Would you return, word for word, the lines of the data below from the line with "This screenshot has height=638, width=687." through the line with "Task: Click the Mentimeter wordmark text", and no others?

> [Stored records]
-*-

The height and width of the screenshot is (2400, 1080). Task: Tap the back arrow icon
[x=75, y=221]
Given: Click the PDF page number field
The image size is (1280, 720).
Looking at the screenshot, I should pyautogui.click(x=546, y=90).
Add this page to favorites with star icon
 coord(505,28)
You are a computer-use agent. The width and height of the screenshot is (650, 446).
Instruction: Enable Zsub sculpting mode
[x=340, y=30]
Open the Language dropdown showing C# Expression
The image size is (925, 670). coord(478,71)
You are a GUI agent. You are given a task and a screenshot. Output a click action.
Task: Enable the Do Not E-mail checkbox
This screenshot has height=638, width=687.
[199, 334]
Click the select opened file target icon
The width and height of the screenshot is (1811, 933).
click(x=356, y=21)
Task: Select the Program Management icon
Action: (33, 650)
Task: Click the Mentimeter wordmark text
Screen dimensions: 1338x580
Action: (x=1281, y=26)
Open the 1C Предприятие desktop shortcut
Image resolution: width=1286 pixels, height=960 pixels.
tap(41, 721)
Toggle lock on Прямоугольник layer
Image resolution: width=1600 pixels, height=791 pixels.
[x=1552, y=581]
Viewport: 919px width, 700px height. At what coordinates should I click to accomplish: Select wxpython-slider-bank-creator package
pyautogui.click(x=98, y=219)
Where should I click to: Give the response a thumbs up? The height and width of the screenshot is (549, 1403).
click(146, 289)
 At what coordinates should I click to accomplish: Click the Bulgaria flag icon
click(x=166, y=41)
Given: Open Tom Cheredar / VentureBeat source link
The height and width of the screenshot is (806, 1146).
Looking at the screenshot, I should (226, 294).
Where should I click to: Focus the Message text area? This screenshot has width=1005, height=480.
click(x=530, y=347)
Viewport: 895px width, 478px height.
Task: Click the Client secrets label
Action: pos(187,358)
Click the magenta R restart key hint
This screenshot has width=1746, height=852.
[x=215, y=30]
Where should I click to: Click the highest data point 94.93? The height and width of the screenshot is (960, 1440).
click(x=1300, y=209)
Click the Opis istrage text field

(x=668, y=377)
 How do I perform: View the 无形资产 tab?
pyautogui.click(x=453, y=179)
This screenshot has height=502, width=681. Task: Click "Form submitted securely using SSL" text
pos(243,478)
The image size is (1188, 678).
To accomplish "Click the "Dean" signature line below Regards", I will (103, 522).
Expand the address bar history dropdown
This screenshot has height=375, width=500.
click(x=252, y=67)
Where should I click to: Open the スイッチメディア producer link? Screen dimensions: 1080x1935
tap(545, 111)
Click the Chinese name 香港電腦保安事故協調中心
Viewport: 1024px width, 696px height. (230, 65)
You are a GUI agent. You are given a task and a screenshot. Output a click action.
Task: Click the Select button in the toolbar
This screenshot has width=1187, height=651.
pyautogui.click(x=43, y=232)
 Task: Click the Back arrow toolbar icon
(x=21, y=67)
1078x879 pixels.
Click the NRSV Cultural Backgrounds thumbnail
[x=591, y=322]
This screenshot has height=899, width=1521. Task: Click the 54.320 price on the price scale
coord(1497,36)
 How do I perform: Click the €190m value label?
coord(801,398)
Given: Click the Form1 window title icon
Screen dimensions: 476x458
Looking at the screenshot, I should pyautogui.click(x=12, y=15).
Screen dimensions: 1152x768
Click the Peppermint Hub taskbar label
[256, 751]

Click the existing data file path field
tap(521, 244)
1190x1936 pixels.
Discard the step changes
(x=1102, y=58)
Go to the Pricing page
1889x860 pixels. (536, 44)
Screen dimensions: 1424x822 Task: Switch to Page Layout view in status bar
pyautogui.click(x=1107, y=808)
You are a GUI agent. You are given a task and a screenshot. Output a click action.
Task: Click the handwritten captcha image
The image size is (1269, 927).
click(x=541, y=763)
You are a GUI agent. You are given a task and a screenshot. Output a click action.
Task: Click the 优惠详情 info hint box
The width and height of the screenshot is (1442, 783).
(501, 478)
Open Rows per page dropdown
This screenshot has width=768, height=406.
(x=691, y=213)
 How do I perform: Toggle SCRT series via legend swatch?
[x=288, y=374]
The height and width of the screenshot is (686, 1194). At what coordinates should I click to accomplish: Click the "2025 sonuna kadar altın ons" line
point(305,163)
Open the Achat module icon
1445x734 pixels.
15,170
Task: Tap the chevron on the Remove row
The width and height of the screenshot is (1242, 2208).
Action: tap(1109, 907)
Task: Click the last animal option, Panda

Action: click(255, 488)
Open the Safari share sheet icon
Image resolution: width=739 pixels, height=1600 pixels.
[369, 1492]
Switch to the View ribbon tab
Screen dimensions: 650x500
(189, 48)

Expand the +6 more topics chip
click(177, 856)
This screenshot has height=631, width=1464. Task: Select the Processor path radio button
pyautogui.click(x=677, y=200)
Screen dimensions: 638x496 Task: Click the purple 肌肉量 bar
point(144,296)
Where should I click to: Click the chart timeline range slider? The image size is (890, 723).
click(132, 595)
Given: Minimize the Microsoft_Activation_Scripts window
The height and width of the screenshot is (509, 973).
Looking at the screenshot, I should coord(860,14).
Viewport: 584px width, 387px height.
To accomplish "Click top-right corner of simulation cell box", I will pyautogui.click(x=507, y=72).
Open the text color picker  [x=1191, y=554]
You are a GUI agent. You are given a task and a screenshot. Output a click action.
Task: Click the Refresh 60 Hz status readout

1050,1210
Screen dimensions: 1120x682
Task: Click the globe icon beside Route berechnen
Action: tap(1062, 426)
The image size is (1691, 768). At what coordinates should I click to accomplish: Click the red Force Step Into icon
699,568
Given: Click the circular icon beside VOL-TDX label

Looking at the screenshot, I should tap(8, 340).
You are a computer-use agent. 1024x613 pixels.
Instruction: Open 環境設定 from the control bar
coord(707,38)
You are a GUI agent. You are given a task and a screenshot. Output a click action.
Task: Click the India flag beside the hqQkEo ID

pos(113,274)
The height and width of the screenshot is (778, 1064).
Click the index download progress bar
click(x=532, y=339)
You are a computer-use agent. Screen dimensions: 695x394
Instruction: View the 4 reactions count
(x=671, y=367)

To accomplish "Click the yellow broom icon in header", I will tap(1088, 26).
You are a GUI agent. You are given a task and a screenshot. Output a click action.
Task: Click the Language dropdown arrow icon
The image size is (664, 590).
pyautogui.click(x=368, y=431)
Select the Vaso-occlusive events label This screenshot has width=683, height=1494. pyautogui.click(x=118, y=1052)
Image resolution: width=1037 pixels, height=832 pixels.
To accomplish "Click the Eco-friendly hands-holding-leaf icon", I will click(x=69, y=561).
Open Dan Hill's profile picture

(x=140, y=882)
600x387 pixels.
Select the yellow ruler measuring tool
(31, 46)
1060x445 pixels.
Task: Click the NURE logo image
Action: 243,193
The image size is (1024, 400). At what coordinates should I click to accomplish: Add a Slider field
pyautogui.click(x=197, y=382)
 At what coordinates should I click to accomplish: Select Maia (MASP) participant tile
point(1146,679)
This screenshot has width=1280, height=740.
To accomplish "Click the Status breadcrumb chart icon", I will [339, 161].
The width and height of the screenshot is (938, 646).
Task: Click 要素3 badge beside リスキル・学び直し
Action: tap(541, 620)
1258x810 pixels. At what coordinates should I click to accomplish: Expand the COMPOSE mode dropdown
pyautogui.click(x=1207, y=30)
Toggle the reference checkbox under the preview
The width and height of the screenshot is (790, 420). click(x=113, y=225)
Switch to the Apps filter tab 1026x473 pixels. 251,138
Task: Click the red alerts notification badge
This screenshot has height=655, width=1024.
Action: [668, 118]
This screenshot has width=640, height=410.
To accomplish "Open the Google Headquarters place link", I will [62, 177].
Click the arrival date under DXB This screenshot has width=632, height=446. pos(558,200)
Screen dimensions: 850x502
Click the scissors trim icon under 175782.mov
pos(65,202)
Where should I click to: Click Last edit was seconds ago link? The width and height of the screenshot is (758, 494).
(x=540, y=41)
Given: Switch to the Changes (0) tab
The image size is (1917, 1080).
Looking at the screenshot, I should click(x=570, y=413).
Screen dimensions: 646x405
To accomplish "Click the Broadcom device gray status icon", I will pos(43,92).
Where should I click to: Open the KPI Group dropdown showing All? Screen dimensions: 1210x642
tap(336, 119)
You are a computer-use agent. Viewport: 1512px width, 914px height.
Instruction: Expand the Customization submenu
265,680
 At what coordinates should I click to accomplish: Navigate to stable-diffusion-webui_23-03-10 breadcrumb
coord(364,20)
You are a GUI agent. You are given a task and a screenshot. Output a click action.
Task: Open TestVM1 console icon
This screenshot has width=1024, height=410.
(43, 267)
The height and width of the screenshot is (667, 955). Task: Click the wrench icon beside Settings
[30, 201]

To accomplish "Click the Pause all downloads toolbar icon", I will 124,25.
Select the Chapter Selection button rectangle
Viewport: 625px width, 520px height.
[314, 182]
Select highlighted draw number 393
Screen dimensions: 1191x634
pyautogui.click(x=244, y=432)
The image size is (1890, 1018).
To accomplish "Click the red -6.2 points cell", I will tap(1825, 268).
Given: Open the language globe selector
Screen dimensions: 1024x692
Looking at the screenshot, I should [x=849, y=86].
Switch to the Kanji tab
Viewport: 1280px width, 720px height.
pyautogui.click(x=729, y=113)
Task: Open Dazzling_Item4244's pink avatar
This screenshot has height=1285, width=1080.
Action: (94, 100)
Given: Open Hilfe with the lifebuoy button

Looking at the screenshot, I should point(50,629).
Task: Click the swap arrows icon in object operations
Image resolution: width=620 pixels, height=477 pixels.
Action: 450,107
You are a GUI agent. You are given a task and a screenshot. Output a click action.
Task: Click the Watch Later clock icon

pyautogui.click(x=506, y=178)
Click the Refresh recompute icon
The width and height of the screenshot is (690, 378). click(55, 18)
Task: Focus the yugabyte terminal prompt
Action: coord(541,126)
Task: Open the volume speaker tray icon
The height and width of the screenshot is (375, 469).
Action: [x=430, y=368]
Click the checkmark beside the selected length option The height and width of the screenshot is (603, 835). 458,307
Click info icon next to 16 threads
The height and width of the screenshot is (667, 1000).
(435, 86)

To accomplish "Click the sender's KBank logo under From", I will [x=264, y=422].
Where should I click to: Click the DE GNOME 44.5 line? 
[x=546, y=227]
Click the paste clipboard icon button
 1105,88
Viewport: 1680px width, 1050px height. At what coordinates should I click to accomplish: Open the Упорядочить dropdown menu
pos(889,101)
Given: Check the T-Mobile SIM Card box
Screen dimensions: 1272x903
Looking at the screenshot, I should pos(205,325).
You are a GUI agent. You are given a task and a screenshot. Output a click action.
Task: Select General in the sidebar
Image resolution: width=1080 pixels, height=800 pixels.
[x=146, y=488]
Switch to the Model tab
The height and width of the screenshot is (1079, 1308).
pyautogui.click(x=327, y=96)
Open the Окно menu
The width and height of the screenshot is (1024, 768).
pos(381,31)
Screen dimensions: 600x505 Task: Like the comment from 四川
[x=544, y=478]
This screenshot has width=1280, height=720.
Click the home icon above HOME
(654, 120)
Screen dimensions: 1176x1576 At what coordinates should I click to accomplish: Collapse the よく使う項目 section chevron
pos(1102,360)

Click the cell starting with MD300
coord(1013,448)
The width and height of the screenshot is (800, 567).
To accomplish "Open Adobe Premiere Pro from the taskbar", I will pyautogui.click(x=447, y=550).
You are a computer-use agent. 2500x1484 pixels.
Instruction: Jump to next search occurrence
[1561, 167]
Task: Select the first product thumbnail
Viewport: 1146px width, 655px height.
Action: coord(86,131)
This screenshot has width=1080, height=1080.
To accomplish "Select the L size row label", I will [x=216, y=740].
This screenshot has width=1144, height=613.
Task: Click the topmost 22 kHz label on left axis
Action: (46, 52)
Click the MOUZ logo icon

-*-

> [Task answer]
This screenshot has height=638, width=687.
[199, 334]
Click the select opened file target icon
The width and height of the screenshot is (1811, 933).
click(x=356, y=21)
Task: Select the Program Management icon
Action: (33, 650)
Task: Click the Mentimeter wordmark text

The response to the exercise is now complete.